DO THIS: Copy out the items below word for word, from the line with "Task: Click the 'Frequency" to the line with "pyautogui.click(x=32, y=127)", both included.

RECORDS SHOWN:

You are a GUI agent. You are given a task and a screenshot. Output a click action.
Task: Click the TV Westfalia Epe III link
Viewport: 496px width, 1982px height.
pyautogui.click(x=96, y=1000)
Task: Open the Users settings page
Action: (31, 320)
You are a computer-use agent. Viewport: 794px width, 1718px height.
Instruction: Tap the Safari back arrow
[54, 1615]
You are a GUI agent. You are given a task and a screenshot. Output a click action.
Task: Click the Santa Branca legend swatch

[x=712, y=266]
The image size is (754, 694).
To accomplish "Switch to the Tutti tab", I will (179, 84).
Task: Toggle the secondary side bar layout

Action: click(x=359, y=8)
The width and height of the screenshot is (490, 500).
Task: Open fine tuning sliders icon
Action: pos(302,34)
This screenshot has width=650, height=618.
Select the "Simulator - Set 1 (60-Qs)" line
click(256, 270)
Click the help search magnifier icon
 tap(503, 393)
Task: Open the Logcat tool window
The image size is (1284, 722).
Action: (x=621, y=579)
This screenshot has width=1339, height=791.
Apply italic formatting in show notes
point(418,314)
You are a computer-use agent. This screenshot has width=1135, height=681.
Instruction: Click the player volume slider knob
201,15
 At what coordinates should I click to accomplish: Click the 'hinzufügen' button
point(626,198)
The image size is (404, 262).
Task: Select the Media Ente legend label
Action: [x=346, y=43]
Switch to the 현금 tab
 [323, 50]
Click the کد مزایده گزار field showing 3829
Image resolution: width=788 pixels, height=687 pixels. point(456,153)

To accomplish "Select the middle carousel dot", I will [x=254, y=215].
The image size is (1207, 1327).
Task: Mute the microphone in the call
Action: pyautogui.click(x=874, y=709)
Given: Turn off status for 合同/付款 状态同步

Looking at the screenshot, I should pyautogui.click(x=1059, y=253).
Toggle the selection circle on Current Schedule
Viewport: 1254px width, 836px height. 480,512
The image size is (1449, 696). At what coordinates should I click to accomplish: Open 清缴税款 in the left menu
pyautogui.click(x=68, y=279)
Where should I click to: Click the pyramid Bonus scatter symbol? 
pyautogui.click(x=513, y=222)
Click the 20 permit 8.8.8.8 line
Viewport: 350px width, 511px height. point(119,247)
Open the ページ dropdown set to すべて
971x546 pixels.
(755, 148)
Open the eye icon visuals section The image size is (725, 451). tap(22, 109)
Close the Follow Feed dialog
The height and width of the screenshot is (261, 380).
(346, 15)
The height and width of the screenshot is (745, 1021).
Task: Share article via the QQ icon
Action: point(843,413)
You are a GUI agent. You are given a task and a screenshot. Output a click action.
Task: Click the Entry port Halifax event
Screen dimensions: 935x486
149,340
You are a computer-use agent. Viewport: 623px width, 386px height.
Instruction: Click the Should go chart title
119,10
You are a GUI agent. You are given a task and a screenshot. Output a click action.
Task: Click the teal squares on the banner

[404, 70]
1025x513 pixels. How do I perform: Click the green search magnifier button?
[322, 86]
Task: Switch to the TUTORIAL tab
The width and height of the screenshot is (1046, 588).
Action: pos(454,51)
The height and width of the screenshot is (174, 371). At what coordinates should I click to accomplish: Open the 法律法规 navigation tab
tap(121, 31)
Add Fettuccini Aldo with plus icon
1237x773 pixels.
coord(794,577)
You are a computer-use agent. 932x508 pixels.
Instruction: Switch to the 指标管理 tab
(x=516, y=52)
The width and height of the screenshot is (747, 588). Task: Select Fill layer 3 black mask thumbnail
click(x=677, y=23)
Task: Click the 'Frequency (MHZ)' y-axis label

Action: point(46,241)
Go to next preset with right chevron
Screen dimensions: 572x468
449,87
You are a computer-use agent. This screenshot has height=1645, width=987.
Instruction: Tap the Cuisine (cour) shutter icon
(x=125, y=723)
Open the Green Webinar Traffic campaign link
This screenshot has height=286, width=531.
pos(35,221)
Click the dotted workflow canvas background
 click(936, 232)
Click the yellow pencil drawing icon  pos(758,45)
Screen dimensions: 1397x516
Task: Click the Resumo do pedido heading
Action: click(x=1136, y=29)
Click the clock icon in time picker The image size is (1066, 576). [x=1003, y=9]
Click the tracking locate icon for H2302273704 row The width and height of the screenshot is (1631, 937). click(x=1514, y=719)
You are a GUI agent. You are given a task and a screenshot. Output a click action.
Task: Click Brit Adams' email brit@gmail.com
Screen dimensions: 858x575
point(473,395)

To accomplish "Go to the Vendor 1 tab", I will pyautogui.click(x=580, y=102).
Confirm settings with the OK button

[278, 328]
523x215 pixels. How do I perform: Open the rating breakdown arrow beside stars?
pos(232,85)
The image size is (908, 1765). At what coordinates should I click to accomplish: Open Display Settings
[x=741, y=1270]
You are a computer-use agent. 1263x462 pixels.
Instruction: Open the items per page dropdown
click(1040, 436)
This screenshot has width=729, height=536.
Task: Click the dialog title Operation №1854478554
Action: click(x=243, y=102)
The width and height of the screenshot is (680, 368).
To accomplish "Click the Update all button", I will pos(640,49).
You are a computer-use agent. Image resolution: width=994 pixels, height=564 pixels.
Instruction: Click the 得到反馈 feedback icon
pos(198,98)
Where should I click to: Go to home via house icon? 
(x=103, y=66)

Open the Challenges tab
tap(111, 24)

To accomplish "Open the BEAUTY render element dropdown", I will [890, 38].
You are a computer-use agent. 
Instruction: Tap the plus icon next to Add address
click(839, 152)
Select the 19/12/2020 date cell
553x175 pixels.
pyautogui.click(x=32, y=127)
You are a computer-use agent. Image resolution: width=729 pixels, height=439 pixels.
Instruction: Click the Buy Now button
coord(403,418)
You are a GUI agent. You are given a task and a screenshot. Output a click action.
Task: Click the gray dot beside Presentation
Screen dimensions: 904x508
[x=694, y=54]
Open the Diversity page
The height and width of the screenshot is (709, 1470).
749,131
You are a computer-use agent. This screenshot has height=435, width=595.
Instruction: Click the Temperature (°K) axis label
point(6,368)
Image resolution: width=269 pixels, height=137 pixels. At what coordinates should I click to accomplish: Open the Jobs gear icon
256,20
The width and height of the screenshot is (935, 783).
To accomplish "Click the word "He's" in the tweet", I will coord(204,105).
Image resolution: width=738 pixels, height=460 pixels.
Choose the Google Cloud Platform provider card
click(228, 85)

RESULT OF THE EXERCISE:
Task: Click the 'Frequency (MHZ)' y-axis label

Action: point(46,241)
Go to next preset with right chevron
Screen dimensions: 572x468
449,87
You are a computer-use agent. This screenshot has height=1645, width=987.
Instruction: Tap the Cuisine (cour) shutter icon
(x=125, y=723)
Open the Green Webinar Traffic campaign link
This screenshot has height=286, width=531.
pos(35,221)
Click the dotted workflow canvas background
 click(936, 232)
Click the yellow pencil drawing icon  pos(758,45)
Screen dimensions: 1397x516
Task: Click the Resumo do pedido heading
Action: click(x=1136, y=29)
Click the clock icon in time picker The image size is (1066, 576). [x=1003, y=9]
Click the tracking locate icon for H2302273704 row The width and height of the screenshot is (1631, 937). click(x=1514, y=719)
You are a GUI agent. You are given a task and a screenshot. Output a click action.
Task: Click Brit Adams' email brit@gmail.com
Screen dimensions: 858x575
point(473,395)

To accomplish "Go to the Vendor 1 tab", I will pyautogui.click(x=580, y=102).
Confirm settings with the OK button

[278, 328]
523x215 pixels. How do I perform: Open the rating breakdown arrow beside stars?
pos(232,85)
The image size is (908, 1765). At what coordinates should I click to accomplish: Open Display Settings
[x=741, y=1270]
You are a computer-use agent. 1263x462 pixels.
Instruction: Open the items per page dropdown
click(1040, 436)
This screenshot has width=729, height=536.
Task: Click the dialog title Operation №1854478554
Action: click(x=243, y=102)
The width and height of the screenshot is (680, 368).
To accomplish "Click the Update all button", I will pos(640,49).
You are a computer-use agent. Image resolution: width=994 pixels, height=564 pixels.
Instruction: Click the 得到反馈 feedback icon
pos(198,98)
Where should I click to: Go to home via house icon? 
(x=103, y=66)

Open the Challenges tab
tap(111, 24)

To accomplish "Open the BEAUTY render element dropdown", I will [890, 38].
You are a computer-use agent. 
Instruction: Tap the plus icon next to Add address
click(839, 152)
Select the 19/12/2020 date cell
553x175 pixels.
pyautogui.click(x=32, y=127)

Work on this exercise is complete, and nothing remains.